**Instructions for the task**
Your answer must be the exact lines from the one holding "Task: Expand the" through the end of the entries, with no pictures.

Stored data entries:
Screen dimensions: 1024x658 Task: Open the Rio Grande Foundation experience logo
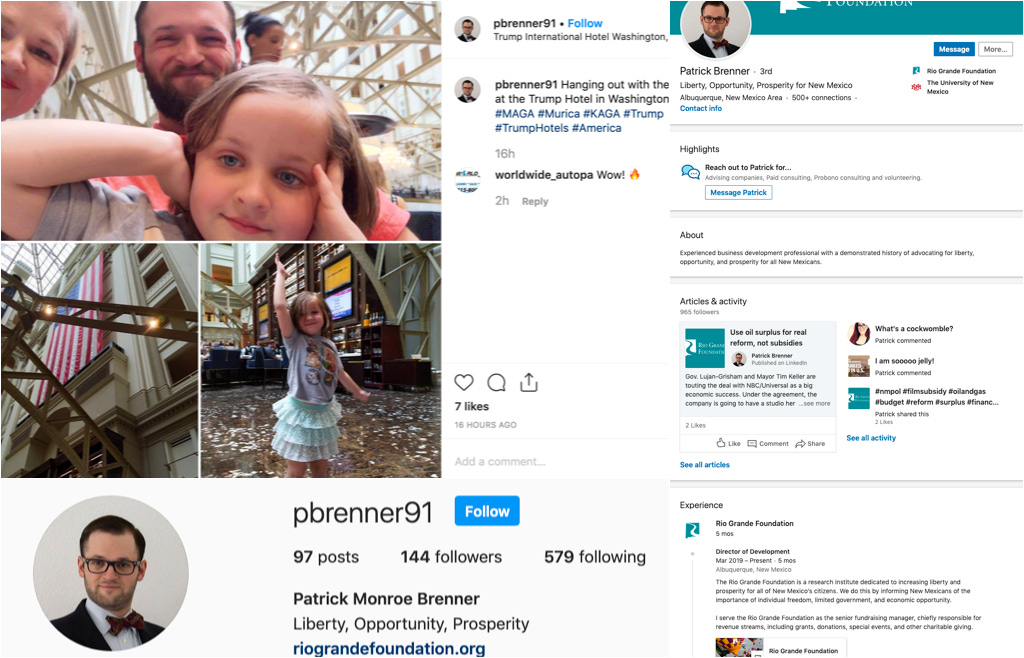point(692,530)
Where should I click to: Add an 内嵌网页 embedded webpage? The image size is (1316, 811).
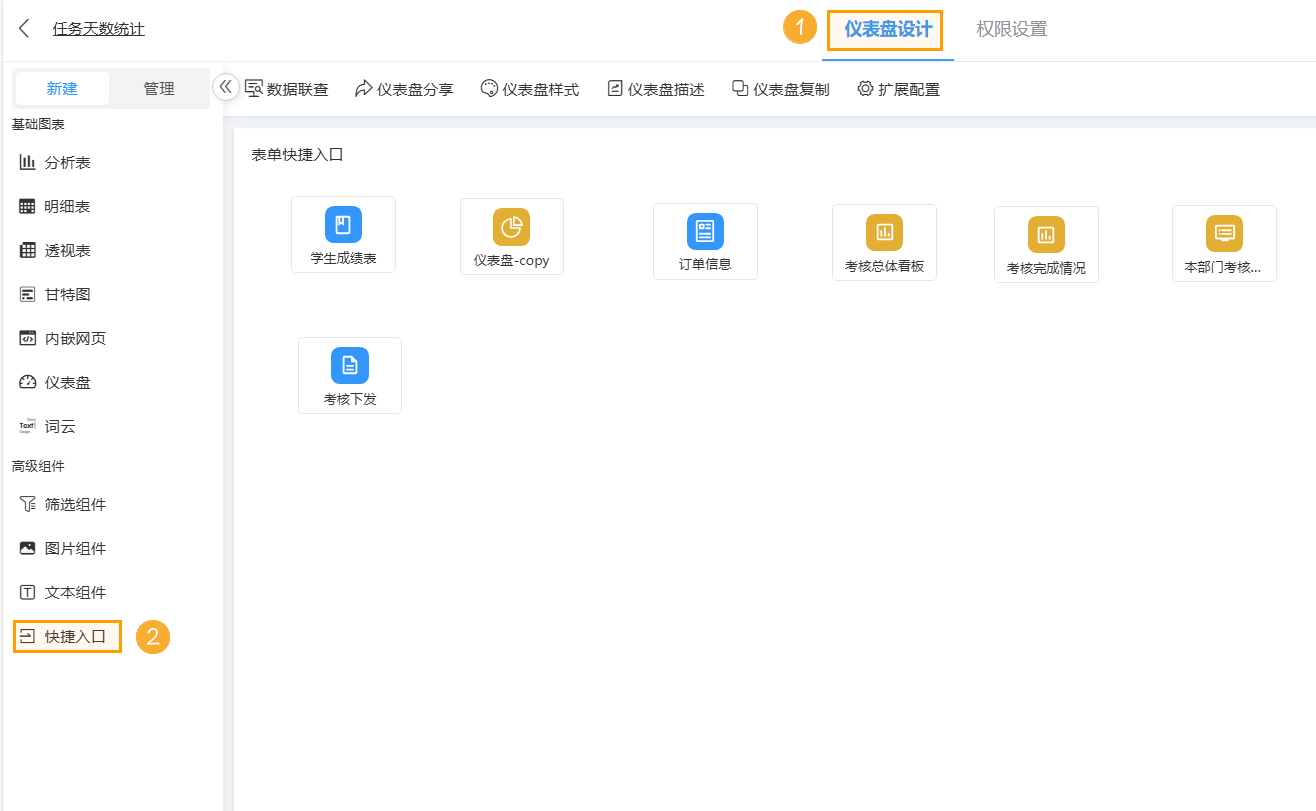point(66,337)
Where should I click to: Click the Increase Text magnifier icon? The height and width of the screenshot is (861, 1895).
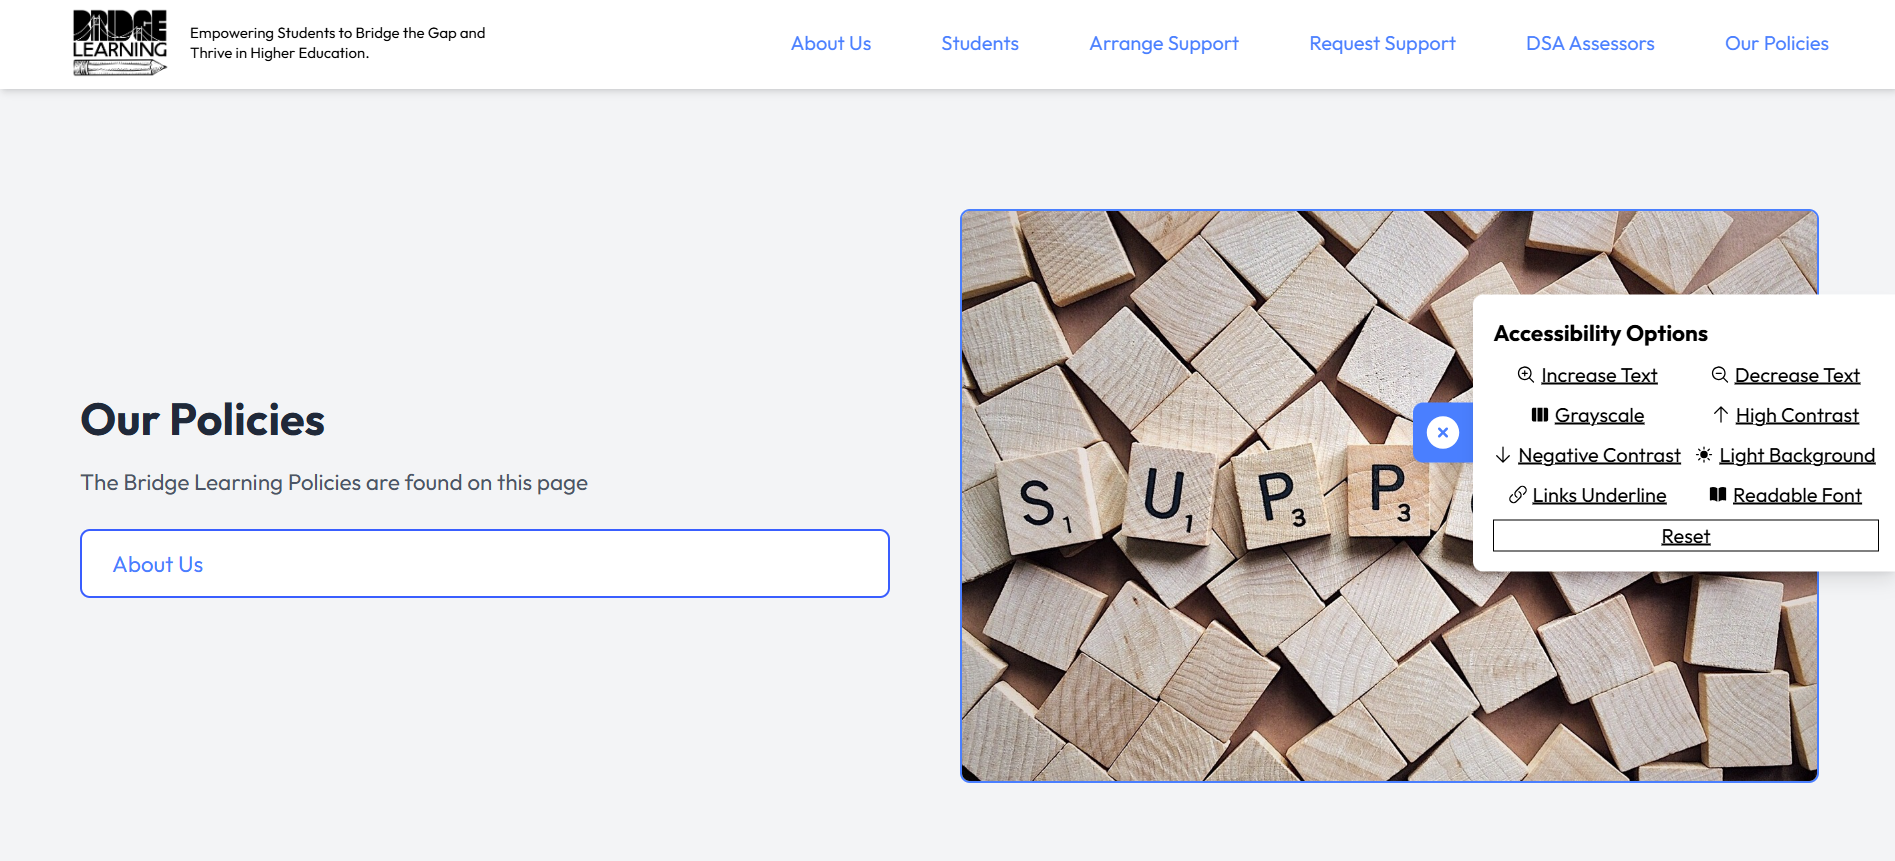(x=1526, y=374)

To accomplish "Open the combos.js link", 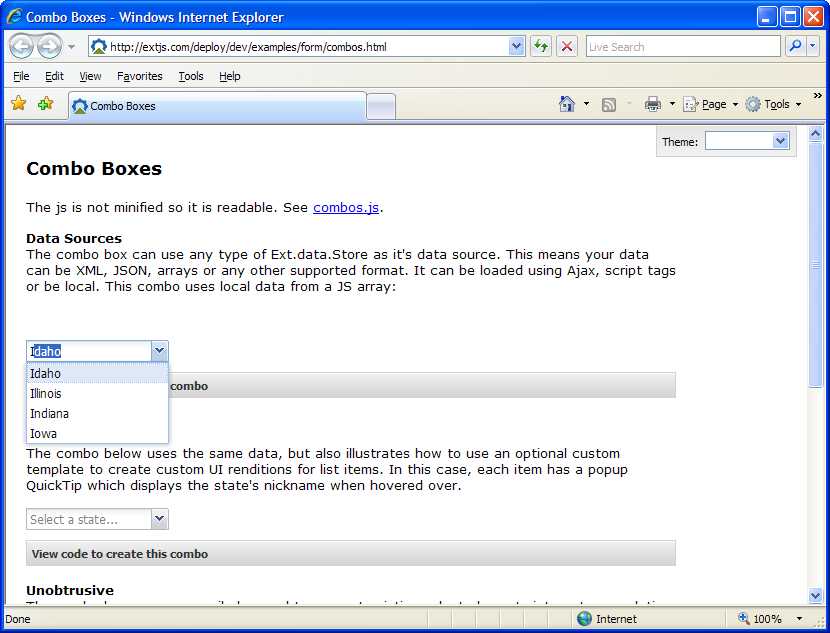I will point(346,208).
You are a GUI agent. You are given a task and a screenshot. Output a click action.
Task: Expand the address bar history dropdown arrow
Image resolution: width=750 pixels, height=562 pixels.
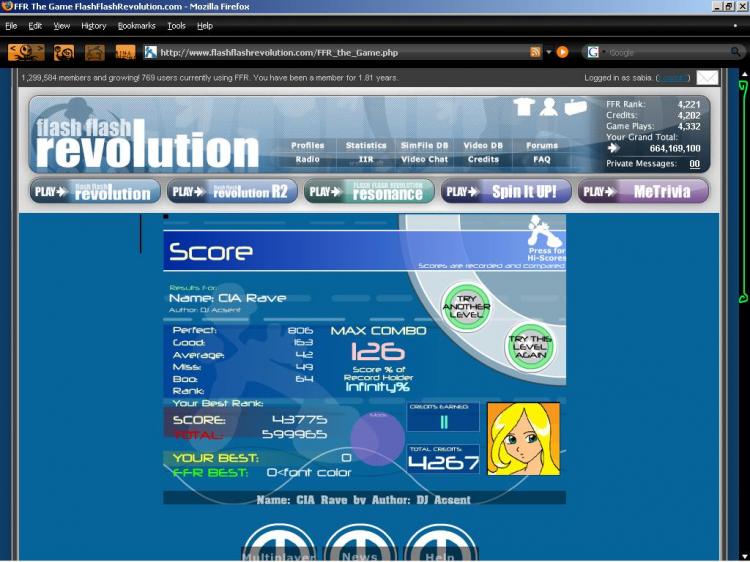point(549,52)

**Exercise response**
Task: Expand the address bar history dropdown arrow
Image resolution: width=750 pixels, height=562 pixels.
point(549,52)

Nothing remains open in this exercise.